##### Copyright 2018 The TensorFlow Authors.

This text classification tutorial trains a [recurrent neural network](https://developers.google.com/machine-learning/glossary/#recurrent_neural_network) on the [IMDB large movie review dataset](http://ai.stanford.edu/~amaas/data/sentiment/) for sentiment analysis.

Adapted from: https://colab.research.google.com/github/tensorflow/text/blob/master/docs/tutorials/text_classification_rnn.ipynb

# Text classification with an RNN

This text classification tutorial trains a [recurrent neural network](https://developers.google.com/machine-learning/glossary/#recurrent_neural_network) on the [IMDB large movie review dataset](http://ai.stanford.edu/~amaas/data/sentiment/) for sentiment analysis.

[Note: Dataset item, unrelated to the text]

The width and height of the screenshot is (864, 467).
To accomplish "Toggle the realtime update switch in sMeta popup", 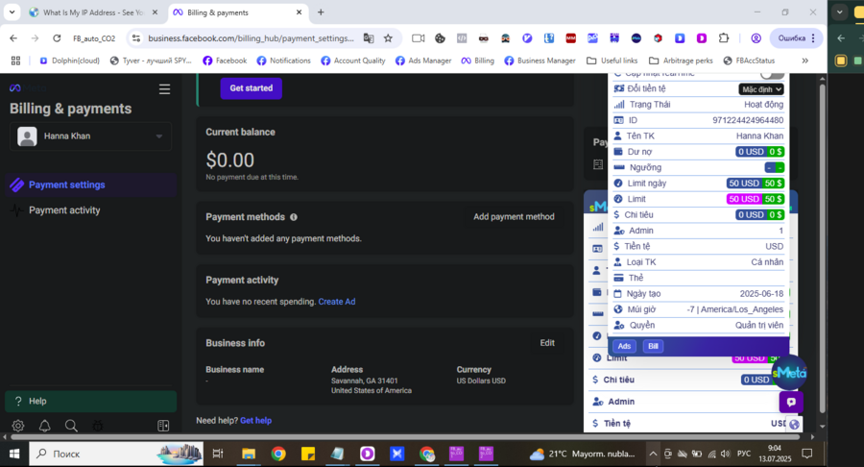I will [x=771, y=74].
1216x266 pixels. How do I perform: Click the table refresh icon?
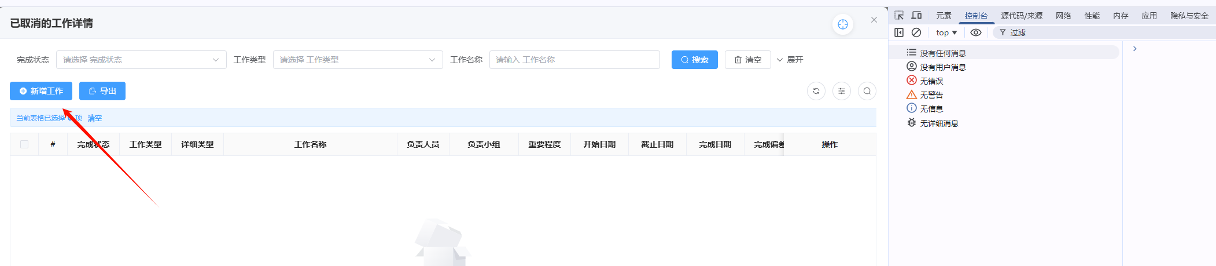click(x=816, y=91)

NB: the leaderboard with all the best models can be found here: https://paperswithcode.com/sota/sentiment-analysis-on-imdb

In [None]:
import numpy as np

import tensorflow_datasets as tfds
import tensorflow as tf

In [None]:
import matplotlib.pyplot as plt


def plot_graphs(history, metric):
  plt.plot(history.history[metric])
  plt.plot(history.history['val_'+metric], '')
  plt.xlabel("Epochs")
  plt.ylabel(metric)
  plt.legend([metric, 'val_'+metric])

## Setup input pipeline


The IMDB large movie review dataset is a *binary classification* dataset—all the reviews have either a *positive* or *negative* sentiment.

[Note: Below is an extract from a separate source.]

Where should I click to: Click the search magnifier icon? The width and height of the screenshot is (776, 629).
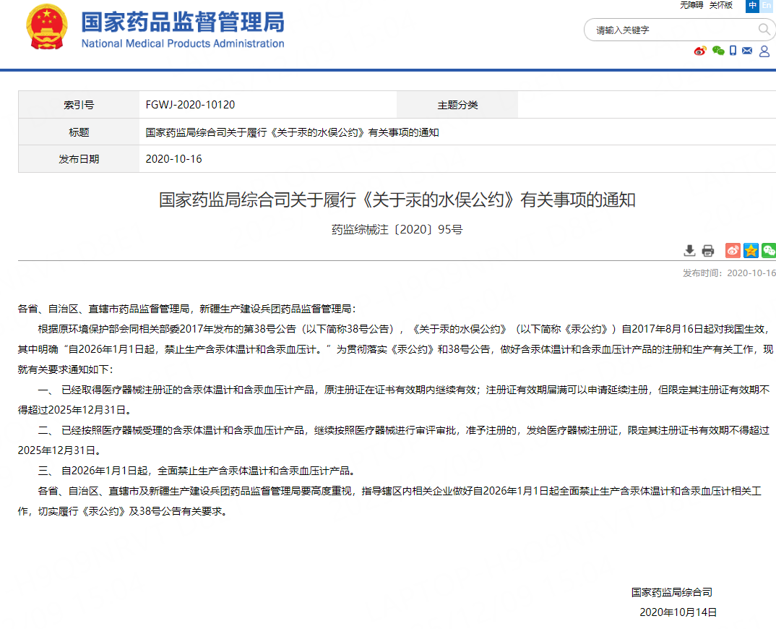pyautogui.click(x=764, y=29)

Download the dataset using [TFDS](https://www.tensorflow.org/datasets). See the [loading text tutorial](https://www.tensorflow.org/tutorials/load_data/text) for details on how to load this sort of data manually.


In [None]:
dataset, info = tfds.load('imdb_reviews', with_info=True, as_supervised=True)
train_dataset, test_dataset = dataset['train'], dataset['test']

train_dataset.element_spec

Initially this returns a dataset of (text, label pairs):

In [None]:
for example, label in train_dataset.take(1):
  print('text: ', example.numpy())
  print('label: ', label.numpy())

In [None]:
###############
# Can you analyse and plot the distribution of the length of the reviews?
###############
length_train_examples = [len(str(example[0].numpy())) for example in train_dataset]


In [None]:
plt.hist(length_train_examples);

Next shuffle the data for training and create batches of these `(text, label)` pairs:

In [None]:
BUFFER_SIZE = 10000
BATCH_SIZE = 64

In [None]:
train_dataset = train_dataset.shuffle(BUFFER_SIZE).batch(BATCH_SIZE).prefetch(tf.data.AUTOTUNE)
test_dataset = test_dataset.batch(BATCH_SIZE).prefetch(tf.data.AUTOTUNE)

In [None]:
for example, label in train_dataset.take(1):
  print('texts: ', example.numpy()[:3])
  print()
  print('labels: ', label.numpy()[:3])

## Create the text encoder

The raw text loaded by `tfds` needs to be processed before it can be used in a model. The simplest way to process text for training is using the `TextVectorization` layer. This layer has many capabilities, but this tutorial sticks to the default behavior. In particular, this will:
- make all lowercase
- strip punctuation
- tokenize with simple whitespace
- and finally, map a token to an integer

Create the layer, and pass the dataset's text to the layer's `.adapt` method:

In [None]:
VOCAB_SIZE = 10000
encoder = tf.keras.layers.TextVectorization(max_tokens=VOCAB_SIZE)
# Then, the encoder will adapt on the training set.
encoder.adapt(train_dataset.map(lambda text, label: text))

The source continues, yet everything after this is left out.